━━ Data ━━

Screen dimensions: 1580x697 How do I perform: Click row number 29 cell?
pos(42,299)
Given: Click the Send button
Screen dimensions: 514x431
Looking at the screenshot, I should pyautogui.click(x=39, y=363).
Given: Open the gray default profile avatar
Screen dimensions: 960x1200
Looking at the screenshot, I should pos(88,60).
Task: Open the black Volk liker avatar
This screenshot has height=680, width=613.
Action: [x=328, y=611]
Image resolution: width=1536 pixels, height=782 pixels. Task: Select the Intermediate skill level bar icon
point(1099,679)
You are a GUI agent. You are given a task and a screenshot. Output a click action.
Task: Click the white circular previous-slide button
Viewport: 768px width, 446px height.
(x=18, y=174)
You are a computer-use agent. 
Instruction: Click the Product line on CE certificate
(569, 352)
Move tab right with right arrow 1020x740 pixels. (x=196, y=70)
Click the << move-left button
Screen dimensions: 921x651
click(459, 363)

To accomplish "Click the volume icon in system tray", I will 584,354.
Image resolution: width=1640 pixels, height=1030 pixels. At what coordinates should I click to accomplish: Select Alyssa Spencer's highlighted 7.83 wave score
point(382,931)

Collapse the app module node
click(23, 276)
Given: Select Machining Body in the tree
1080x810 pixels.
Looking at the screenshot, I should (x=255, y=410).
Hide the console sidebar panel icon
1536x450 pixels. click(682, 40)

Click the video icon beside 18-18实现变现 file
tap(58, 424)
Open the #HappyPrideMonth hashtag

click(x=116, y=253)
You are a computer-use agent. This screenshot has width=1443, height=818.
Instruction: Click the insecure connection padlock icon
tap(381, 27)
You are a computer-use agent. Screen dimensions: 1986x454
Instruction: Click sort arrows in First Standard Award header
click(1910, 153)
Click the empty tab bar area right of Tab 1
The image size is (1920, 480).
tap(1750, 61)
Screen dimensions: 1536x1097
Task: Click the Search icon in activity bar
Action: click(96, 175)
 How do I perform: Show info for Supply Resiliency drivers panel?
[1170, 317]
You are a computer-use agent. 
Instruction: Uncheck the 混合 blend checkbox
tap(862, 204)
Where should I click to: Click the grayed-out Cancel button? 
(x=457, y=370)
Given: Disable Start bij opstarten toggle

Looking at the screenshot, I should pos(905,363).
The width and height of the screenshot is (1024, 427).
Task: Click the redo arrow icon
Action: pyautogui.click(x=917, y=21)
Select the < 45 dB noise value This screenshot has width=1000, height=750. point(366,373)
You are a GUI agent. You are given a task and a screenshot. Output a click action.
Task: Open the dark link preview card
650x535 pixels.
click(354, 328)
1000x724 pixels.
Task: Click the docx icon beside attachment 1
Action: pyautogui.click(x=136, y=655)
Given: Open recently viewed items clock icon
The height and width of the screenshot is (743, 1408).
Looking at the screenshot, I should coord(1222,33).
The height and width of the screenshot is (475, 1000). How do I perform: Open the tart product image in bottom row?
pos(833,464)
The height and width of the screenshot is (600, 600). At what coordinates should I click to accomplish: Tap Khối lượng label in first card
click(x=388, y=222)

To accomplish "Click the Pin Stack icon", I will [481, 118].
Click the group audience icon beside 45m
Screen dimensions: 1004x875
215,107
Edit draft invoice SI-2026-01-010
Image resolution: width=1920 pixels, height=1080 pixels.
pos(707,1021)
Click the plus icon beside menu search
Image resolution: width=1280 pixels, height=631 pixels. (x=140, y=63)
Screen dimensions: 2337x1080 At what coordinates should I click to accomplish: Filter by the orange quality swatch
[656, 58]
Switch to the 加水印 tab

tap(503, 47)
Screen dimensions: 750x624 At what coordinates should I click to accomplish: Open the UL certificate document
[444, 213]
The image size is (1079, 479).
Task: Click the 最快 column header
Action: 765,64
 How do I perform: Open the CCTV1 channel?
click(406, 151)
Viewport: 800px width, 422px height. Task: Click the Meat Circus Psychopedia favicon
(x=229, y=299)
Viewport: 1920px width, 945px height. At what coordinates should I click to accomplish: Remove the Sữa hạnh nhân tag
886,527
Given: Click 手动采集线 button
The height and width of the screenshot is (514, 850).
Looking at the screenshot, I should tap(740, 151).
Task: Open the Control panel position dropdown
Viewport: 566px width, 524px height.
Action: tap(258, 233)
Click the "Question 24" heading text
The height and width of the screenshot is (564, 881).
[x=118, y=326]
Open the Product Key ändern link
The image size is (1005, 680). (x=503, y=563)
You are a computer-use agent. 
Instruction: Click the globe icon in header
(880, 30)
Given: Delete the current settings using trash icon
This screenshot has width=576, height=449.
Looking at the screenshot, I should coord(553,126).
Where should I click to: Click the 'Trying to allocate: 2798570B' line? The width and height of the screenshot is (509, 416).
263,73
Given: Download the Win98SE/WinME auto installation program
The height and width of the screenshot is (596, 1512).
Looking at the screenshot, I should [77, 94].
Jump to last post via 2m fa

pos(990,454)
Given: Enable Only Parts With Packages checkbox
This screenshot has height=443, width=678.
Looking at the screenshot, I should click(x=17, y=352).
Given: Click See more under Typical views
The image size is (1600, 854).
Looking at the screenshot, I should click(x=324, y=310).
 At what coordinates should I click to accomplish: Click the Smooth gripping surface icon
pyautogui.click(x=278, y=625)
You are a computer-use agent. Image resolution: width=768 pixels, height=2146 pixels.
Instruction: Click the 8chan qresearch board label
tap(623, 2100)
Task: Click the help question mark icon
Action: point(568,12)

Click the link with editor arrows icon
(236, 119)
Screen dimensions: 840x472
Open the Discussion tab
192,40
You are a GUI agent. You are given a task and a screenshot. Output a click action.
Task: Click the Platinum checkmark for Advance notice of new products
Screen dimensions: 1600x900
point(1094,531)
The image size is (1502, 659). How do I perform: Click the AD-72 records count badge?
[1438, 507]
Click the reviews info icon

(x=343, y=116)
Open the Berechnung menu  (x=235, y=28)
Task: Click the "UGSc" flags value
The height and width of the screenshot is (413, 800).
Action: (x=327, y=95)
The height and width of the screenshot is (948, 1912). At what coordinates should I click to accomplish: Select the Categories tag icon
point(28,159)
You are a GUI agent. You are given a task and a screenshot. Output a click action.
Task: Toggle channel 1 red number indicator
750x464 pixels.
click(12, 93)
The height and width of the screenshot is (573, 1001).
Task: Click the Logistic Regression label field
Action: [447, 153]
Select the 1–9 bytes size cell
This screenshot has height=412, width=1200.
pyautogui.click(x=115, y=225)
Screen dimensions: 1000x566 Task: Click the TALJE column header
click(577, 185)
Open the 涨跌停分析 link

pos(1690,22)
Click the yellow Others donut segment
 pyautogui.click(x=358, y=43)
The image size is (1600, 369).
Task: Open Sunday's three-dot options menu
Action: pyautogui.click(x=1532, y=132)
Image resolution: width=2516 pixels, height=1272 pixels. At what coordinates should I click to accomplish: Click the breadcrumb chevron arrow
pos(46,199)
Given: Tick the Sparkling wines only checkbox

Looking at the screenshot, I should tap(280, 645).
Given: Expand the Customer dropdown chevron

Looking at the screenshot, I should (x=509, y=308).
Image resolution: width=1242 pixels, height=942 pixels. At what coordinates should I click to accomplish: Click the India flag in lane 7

━━━

◆ Task directions
Whichever lines of the records above hold the word "will" should all be copied out.

◆ Exercise result
To accomplish "Click the volume icon in system tray", I will 584,354.
To accomplish "Click the Pin Stack icon", I will [481, 118].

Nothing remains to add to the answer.